While injected GLP-1 drugs are incredibly effective at spurring weight loss, they also come with some downsides. There can be gastrointestinal side effects and loss of muscle mass. The drugs are also expensive, at $1,000 a month or more in the US before insurance. Drug companies are interested in developing anti-obesity pills because of their relatively cheap cost to manufacture compared to injectables, and the fact that some patients would prefer to take a pill.
“There's still an unmet clinical need, and that's where Eolo wants to help,” says María Pía Garat the company’s CEO.
Eolo didn’t exactly set out to make a weight-loss pill. Researchers at the company were originally trying to develop a drug to target inflammation, especially the kind that occurs in obesity and type 2 diabetes. But when they started testing their experimental drug in mice, it not only improved inflammation but also led to a reduction in body weight while they were on a high-fat diet. They have performed experiments out to nine months and found that the mice eventually dropped to their starting weight even while they were still eating the same, high-fat diet.
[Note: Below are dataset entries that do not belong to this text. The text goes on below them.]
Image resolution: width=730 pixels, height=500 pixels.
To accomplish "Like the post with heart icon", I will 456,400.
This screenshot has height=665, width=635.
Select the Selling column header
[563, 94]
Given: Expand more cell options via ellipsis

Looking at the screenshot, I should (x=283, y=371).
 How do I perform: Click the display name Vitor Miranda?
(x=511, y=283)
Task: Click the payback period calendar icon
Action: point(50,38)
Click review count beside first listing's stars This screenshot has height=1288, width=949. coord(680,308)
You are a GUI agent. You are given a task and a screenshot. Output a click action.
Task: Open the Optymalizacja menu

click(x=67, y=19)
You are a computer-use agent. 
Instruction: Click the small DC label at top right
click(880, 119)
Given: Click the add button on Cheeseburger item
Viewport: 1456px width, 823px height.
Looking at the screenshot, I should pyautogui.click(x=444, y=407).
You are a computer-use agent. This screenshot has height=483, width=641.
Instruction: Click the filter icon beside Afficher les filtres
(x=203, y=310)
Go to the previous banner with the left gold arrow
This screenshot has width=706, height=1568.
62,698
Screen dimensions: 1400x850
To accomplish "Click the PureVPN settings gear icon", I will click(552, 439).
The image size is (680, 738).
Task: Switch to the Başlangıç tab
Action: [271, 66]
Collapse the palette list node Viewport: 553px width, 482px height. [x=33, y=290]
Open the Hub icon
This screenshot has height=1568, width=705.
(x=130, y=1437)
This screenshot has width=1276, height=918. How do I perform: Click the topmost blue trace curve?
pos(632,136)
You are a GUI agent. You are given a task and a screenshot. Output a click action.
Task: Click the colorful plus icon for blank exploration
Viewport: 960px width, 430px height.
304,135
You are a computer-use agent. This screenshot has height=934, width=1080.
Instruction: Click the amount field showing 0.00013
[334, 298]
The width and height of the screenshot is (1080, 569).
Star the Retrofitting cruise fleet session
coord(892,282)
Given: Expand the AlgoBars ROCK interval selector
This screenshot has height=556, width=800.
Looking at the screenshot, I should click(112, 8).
In mice, SANA also preserved lean muscle mass. MRI scans show that mice treated with SANA had a greater percentage of lean body mass compared to controls, despite substantial fat loss.
“We’ve had stimulants before to try to increase your caloric output,” says Hans Schmidt, chief of bariatric surgery and co-director for the Center for Weight Loss and Metabolic Health at Hackensack University Medical Center, who wasn’t involved in the study.
One of those was the drug combination fenfluramine-phentermine, known as fen-phen, which was sold in the 1990s for weight loss but was taken off the market for causing heart damage. “Those work on overall metabolism. They make you jittery, make you energized. This seems to work specifically at a cellular level on your fat cells,” he says.
Of course, Eolo’s study was very small, and the drug will need to be tested in more people to better understand its effects. The company is planning a Phase II trial later this year that will include around 100 participants with obesity and follow them for 12 weeks. They hope to conduct that trial in the United States. Garat thinks Eolo’s drug could eventually be used as a stand-alone approach or in combination with GLP-1 drugs to produce more weight loss.
“Right now we are bringing a backhoe to the construction site when we need many more tools. We need more mechanisms like this that work on pathways other than appetite,” says Angela Fitch, former president of the Obesity Medicine Association and the cofounder and chief medical officer of Knownwell, a primary care company specializing in obesity care. Fitch is not involved with Eolo.
Current GLP-1s can achieve up to 20 percent weight loss, and while that may be enough for some patients, others may still need to lose more to get to a healthy weight. “New medications,” she says, “present the opportunity to make an even greater impact.”